Be sure to unblock (i.e., disable zone checking for) any executables your scripts need. You can stop the security warning dialog box from appearing every time you open an executable. The next time the dialog box appears, deselect the Always ask before opening this file check box and click Run. When you deselect this check box, Windows deletes the Zone.Identifier alternate data stream associated with the file. An alternative is to right-click the executable in Windows Explorer, choose Properties, then click the Unblock button, as Figure 2 shows.
Use SysInternals' streams.exe to delete the alternate data streams. Streams.exe, a free utility from Sysinternals (http://www.sysinternals.com), can detect the presence of and delete alternate data streams from the command prompt. It can operate on multiple files and iterate through subfolders. For example, the following command deletes alternate data streams for all *.exe files in the C:\Downloads folder and its subfolders:
streams -s -d C:\Downloads\*.exe
Set the SEE_MASK_NOZONECHECKS environment variable. As documented in "The Open File - Security Warning dialog box ...in Windows XP Service Pack 2," you can set the SEE_MASK_NOZONECHECKS environment variable to 1 to disable zone checking. Listing 1 shows how you can disable this environment variable in VBScript code. However, note that Microsoft doesn't recommend permanently using this variable because it bypasses the zone checking mechanism.
Use Cmd.exe to run executables. Cmd.exe doesn't use the Attachment Manager APIs, so you can use it to run an executable so that you don't get a security warning dialog box. Listing 2 shows how to do so in VBScript code. This code uses the COMSPEC environment variable to locate the path to Cmd.exe and sets the Run method's intWindowStyle parameter to 0 to execute the cmd.exe process in a hidden window. The program executed by cmd.exe will run visibly.

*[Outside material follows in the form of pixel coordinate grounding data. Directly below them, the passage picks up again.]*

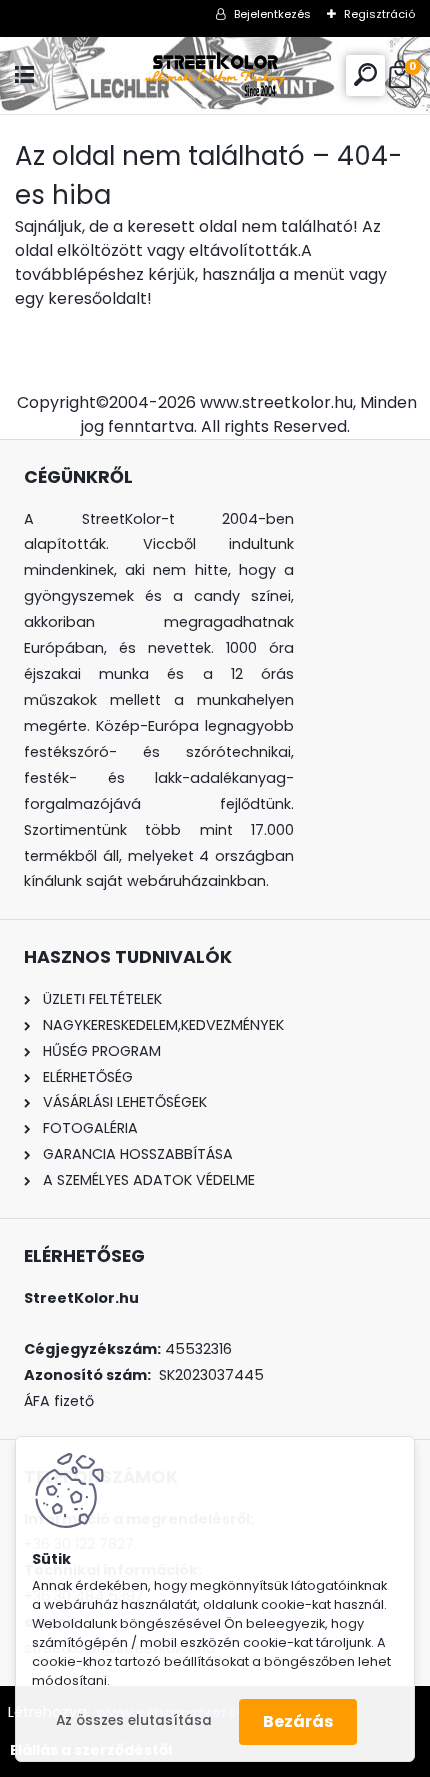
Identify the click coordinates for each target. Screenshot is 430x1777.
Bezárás (298, 1721)
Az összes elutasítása (134, 1720)
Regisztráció (379, 14)
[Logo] (215, 75)
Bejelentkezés (272, 14)
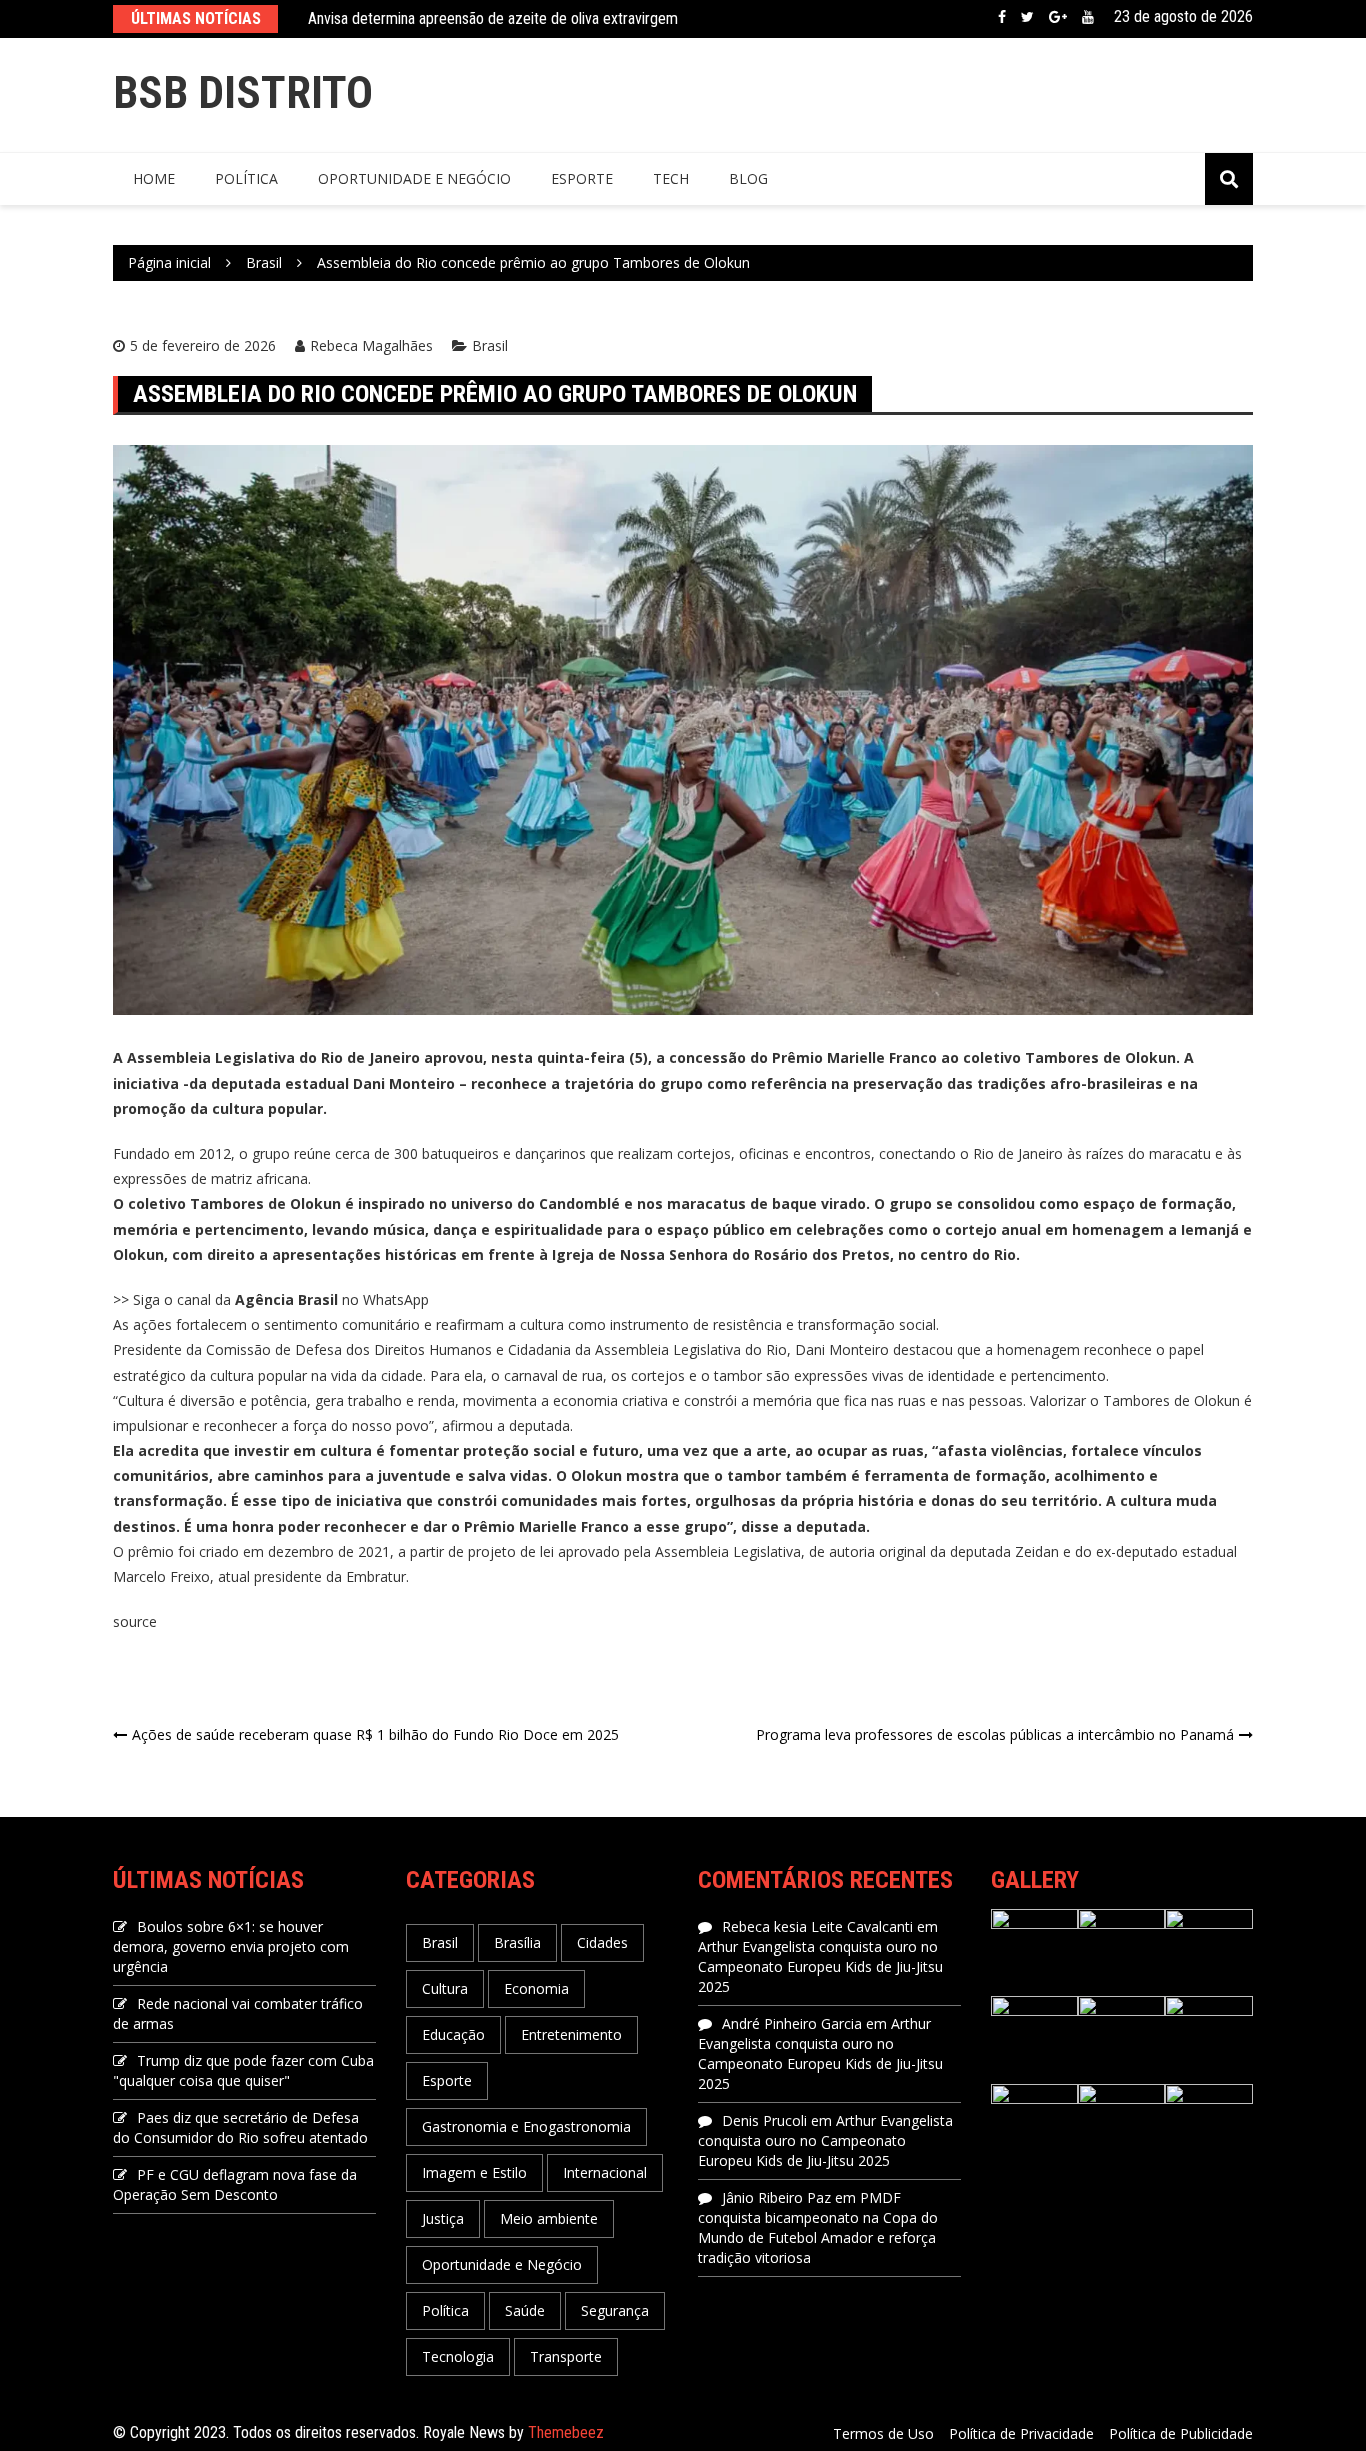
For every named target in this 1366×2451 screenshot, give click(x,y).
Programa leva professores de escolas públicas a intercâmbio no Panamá (995, 1734)
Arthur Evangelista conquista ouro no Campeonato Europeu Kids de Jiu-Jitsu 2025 (820, 1966)
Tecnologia (458, 2356)
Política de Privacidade (1021, 2433)
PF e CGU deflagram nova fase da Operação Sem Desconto (235, 2184)
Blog (748, 178)
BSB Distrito (243, 92)
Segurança (615, 2310)
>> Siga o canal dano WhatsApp (271, 1299)
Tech (671, 178)
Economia (536, 1988)
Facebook (1002, 17)
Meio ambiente (549, 2218)
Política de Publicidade (1181, 2433)
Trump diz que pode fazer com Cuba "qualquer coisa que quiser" (243, 2070)
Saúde (525, 2310)
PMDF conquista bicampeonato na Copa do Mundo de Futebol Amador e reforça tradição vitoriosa (818, 2227)
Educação (453, 2034)
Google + (1058, 17)
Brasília (517, 1942)
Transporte (566, 2356)
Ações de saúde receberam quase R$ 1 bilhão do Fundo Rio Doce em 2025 (375, 1734)
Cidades (602, 1942)
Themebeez (566, 2432)
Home (154, 178)
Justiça (443, 2218)
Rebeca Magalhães (371, 345)
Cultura (445, 1988)
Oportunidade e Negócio (414, 178)
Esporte (582, 178)
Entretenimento (571, 2034)
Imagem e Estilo (474, 2172)
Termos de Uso (883, 2433)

In case you'd like to experiment with the alternate data stream that causes this behavior, Listing 3 shows a Windows shell script, AddAlternateDataStream.cmd, that adds the Zone.Identifier alternate data stream to a specified file. The script's syntax is
where file is the name of the file to which you want to add the alternate data stream. Callout A in Listing 3 highlights the code that adds the alternate data stream. The code uses ZoneId=3 to indicate that the file was downloaded from the Internet zone. You can modify this setting to experiment with other zones.